尿路感染症は治ったのにまるで廃人同然に
2016年5月に母は心臓の手術を受けました。「TAVI(タビ)」という経カテーテル大動脈便置換術で、ほとんど動かなくなった心臓の弁を人工弁にしたのです。
医者からは早く手術をしないと危険な状態だと言われており、7時間ほどに及んだ大手術でしたが、無事成功しました。
執刀医の先生が
「ギリギリだったよ」と手術後におっしゃった言葉が今も大変印象に残っています。
母は同月に退院し、9月には近所の行きつけの和食屋さんに歩いて行けるほどまで回復しました。
ところが、同じ月に尿路感染症にかかってしまい入院。ここから母は満足に歩くことができなくなってしまったのです。
本当の原因はわかりませんが、「せん妄」状態に陥ってから明らかにおかしくなってしまったのは事実です。
入院から10日ほどで尿路感染症の症状はなくなったのに、一方でせん妄が出現し、日増しにひどくなっていきました。
3週間前には自分の足で歩いてお店まで行き、外食までできた母が、まるで廃人のようになってしまったのです。
目はうつろで呂律が回らない。幻覚をいつも見ているようで、壁に向かって誰でもない誰かにずっと話しかけている。
車椅子に座っても、姿勢を真っすぐ保つことができず、座ったまま上半身が前に折れるような形で沈み込んでいく。
病院はせん妄の状態がこれ以上続くようなら、精神病院に転院させるといってきました。
私は何が起こったのかわからずうろたえるばかりで、それはあんまりではないかと強く抗議もしました。
どの病院に運ばれるかも運
いったいなぜそんなことになってしまったのか。高齢者によく起こる感染症でここまでの状態になることがあるのか。
適切な薬が処方されたのかと担当医師を疑いもしました。
(正直、いまだに疑っています)
病院は主症状が治癒し、せん妄状態が出ているだけの人間をいつまでも入院させてはおきません。
そもそも、母が病院に運ばれたとき、どんな病院に運ばれるか、どんな医師にかかるかは救急の場合選べないし、そういうところにも縁というか、運というものはあるような気がします。
母の場合、心臓の手術をしたこともあって、手術をした病院に運びましたが、それがよかったのか、悪かったのか……。
そのときは自宅で39度くらいの熱を出し苦しんでいて、私は心臓で何かが起こったのかのかもしれないという判断しかできませんでした。
母の身体に起こるのは、すべて初めてのことですし、常にそのとき、その場の判断になってしまうのは仕方がありません。
それが生死を分ける判断になるケースもあるのでしょうが……。
とにかく、3週間近く母のせん妄状態は続き、私は見舞いの傍ら、地方の神社にお百度参りにも行きました。いてもたってもいられず、藁にもすがる思いでした。

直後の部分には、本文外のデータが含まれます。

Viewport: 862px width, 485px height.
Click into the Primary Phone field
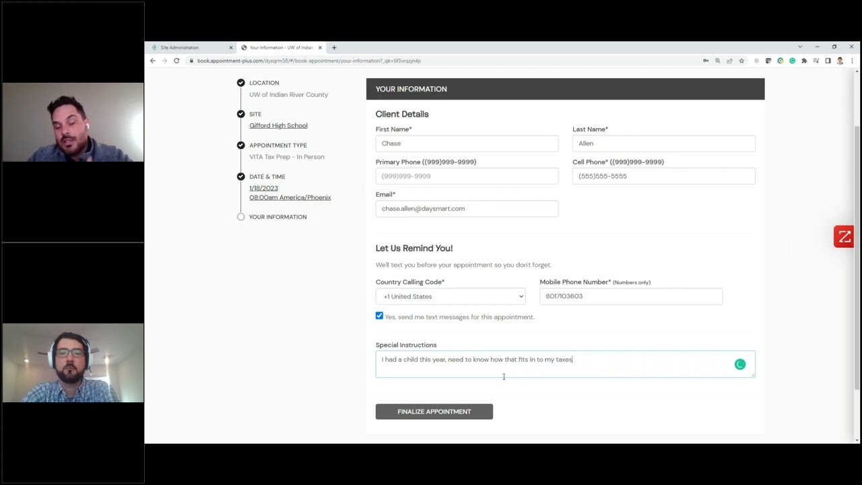pos(467,176)
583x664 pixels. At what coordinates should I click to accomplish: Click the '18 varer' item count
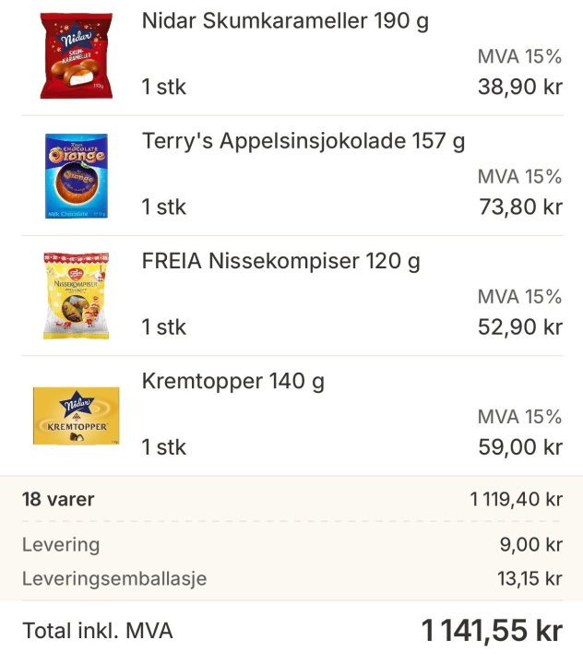tap(58, 501)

それほど母の身に何が起きたかわからず、神頼みするくらいしかなすすべがなかったのです。
そのくらい自分でも訳がわからず、混乱していました。
歩けなくなり、認知症も一気に進行
私の思いが神様に届いたのかわかりませんが、突然、せん妄状態が解けました。
ある朝、母が看護師さんに頼んだようで、病院から電話がかかってきたのです。
「ケンタッキーが食べたいから買ってきて」
電話口の母がこれまでの意識が朦朧とした母とは明らかに違う口調だったので、もしやと思い話しているうちに、せん妄状態から抜けているのを確信しました。
あのときのうれしさは今でも忘れません。
あと1週間遅かったら……母は精神病院に転院させられていたかもしれません。
今思い出してもぞっとする出来事です。
せん妄が解けたとはいえ、母は残念ながらそこから入院前の母とは明らかに変わり、多少あった認知症も一気に進んでしまったように感じました。
そしてさらに自由に歩くこともできなくなってしまったのです。
せっかく心臓の大手術を乗り越えたのに、尿路感染症でここまで一気に坂を転げ落ちるように歩けなくなり、認知症も進んでしまうとは。

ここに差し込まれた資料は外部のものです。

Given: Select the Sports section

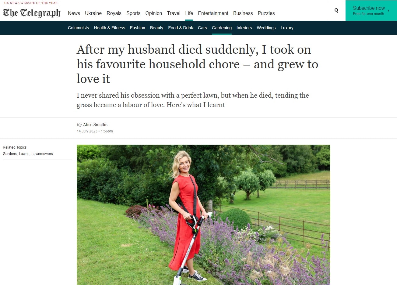Looking at the screenshot, I should pos(133,13).
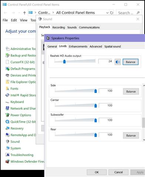The height and width of the screenshot is (177, 145).
Task: Open the Edit menu
Action: (x=14, y=20)
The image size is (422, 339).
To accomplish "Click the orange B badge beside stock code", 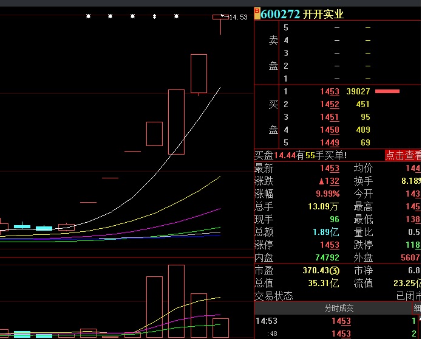I will (x=257, y=13).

せん妄の恐ろしさと、高齢者が感染症にかかる恐ろしさを痛いほど思い知りました。
以降、母は繰り返し、肺炎、インフルエンザにかかります。それでもなんとか乗り越えてくれるのですから、その生命力はたいしたものです。
私もこの一件で学習したからか、母は2018年4月に肺炎で入院して以来、感染症にはかからず、入院もしていません。
感染症の恐ろしさを知っているので、コロナになど絶対にかからせるわけにはいきません。
母が心から望む、最後まで自宅にいたいという思いをかなえるためにも。